Quando há decisão judicial, os processos de reintegração de posse envolvendo terras indígenas devem ser remetidos prioritariamente à Câmara de Mediação e Conciliação do Poder Judiciário antes de seguirem para julgamento
Na Bahia, em face dos ataques constantes de fazendeiros e pistoleiros, além da violência policial, o governador Jerônimo Teixeira (PT) foi pressionado a dar uma resposta e montou uma Força Tarefa para estabelecer diálogo entre os indígenas e os não indígenas que se dizem proprietários de áreas dentro das terras indígenas.
No final do mês de março, os secretários de Justiça e Direitos Humanos, Relações Institucionais e a secretária de Promoção da Igualdade Racial e dos Povos e Comunidades Tradicionais (Sepromi), Patrícia Pataxó, estiveram em Prado para conversar com as partes em uma tentativa de arrefecer os ânimos.
O Conselho de Caciques Pataxó, em nota pública, destacou que as ações das polícias estaduais nas terras indígenas são ilegais, fruto de retaliação e realizadas com a participação de fazendeiros e pistoleiros. A Repórter Brasil também denunciou irregularidades em operação.

Indígenas Pataxó protestam na BR 101 contra a violência crescente e pela demarcação das terras indígenas do povo. Foto: Mídia Pataxó
Protesto na BR-101: liberdade para os presos
A manifestação na rodovia, como destaca a mídia Pataxó, foi mais uma resposta à crescente violência contra as comunidades indígenas da região.
No último dia 20 de março, uma ação violenta e com várias irregularidades da PM acabou com a detenção de 11 indígenas – foram quase 20 detidos, mas uma parte dos presos foi liberada no mesmo dia.
“O povo Pataxó reivindica a soltura imediata dos indígenas presos de forma arbitrária e ação urgente do governo para garantir a demarcação das Terras Indígenas Pataxó Barra Velha, Tupinambá de Olivença e Tupinambá de Belmonte, que já foram reconhecidas e delimitadas, mas ainda não receberam a homologação necessária”, diz nota do povo.
“ Estado brasileiro se omite diante da violência e da inércia, deixando as comunidades indígenas vulneráveis a ataques cada vez mais frequentes. É hora de o governo agir e garantir os direitos dos povos indígenas!”, diz nota dos Pataxó

Povo Pataxó durante audiência Pública no MPF: as terras indígenas estão prontas para serem demarcadas, falta vontade política. Foto: Tiago Miotto/Cimi
Agenda em Brasília por demarcação
Cerca de 300 indígenas dos povos Pataxó e Tupinambá estiveram em Brasília entre os dias 10 e 13 de março para cobrar a conclusão do processo demarcatório de suas terras indígenas, localizadas nas regiões sul e extremo sul da Bahia.
Estavam presentes lideranças das Terras Indígenas Tupinambá de Olivença, Tupinambá de Belmonte, do povo Tupinambá, e Barra Velha, Comexatibá e Coroa Vermelha, do povo Pataxó.
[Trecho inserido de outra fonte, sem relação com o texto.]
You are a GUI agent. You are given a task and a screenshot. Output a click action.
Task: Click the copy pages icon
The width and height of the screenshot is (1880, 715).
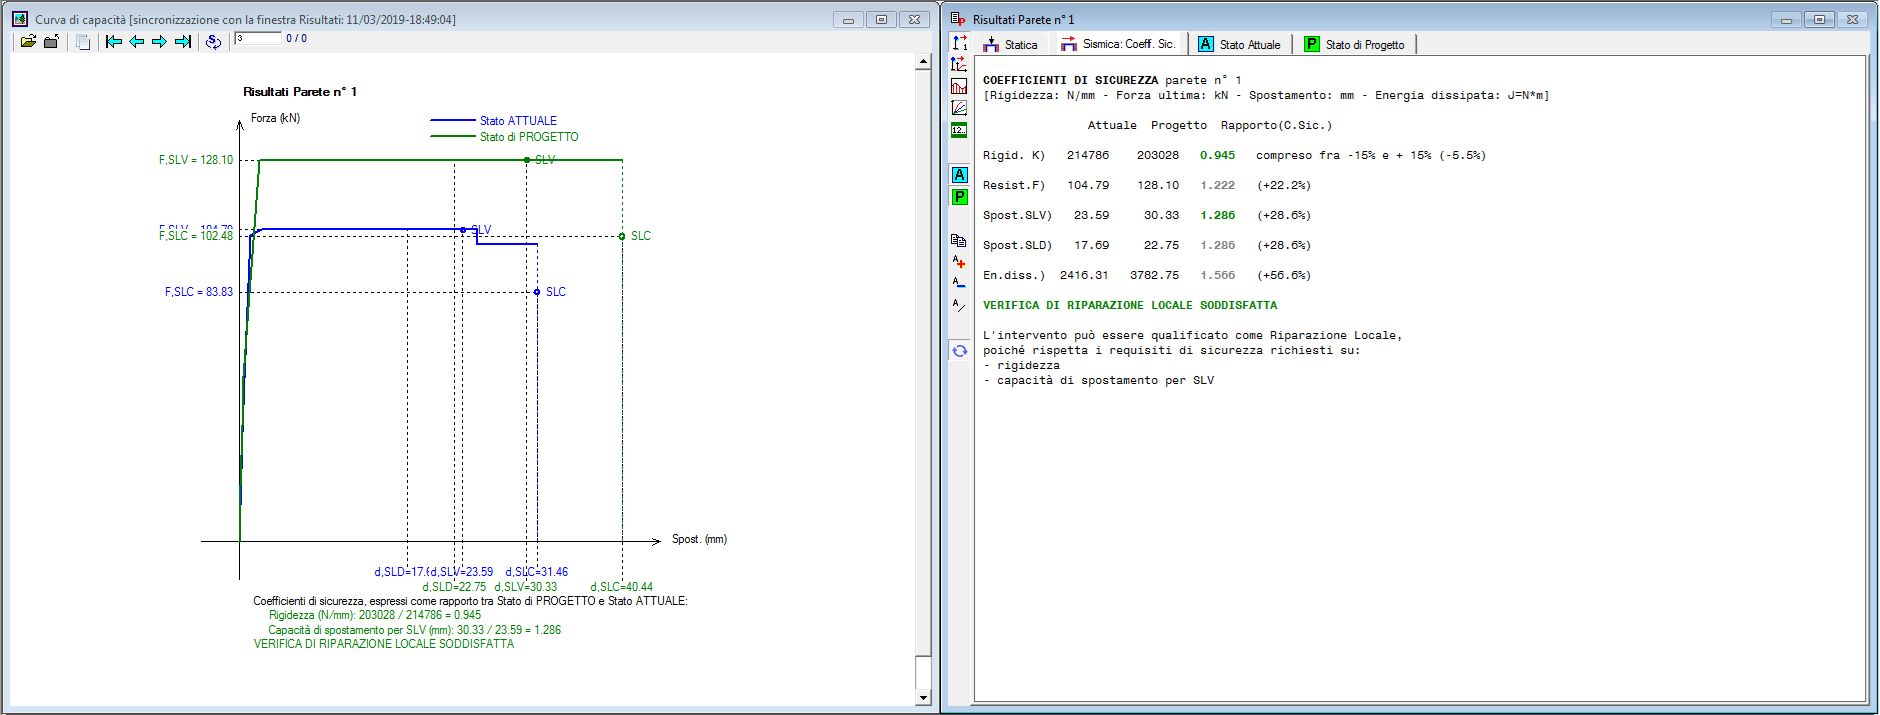(83, 41)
Os indígenas participaram de uma série de reuniões e incidências junto a instituições do Estado e órgãos do governo federal. Além da conclusão das demarcações, pelas quais aguardam há décadas, as lideranças também cobraram a garantia de políticas públicas diferenciadas, como educação e saúde.
Ao término da agenda, sem uma resposta efetiva do governo federal sobre suas reivindicações, os Pataxó prometeram que seguiram com protestos e retomadas até que os procedimentos demarcatórios sejam concluídos e os territórios destinados ao usufruto exclusivo do povo.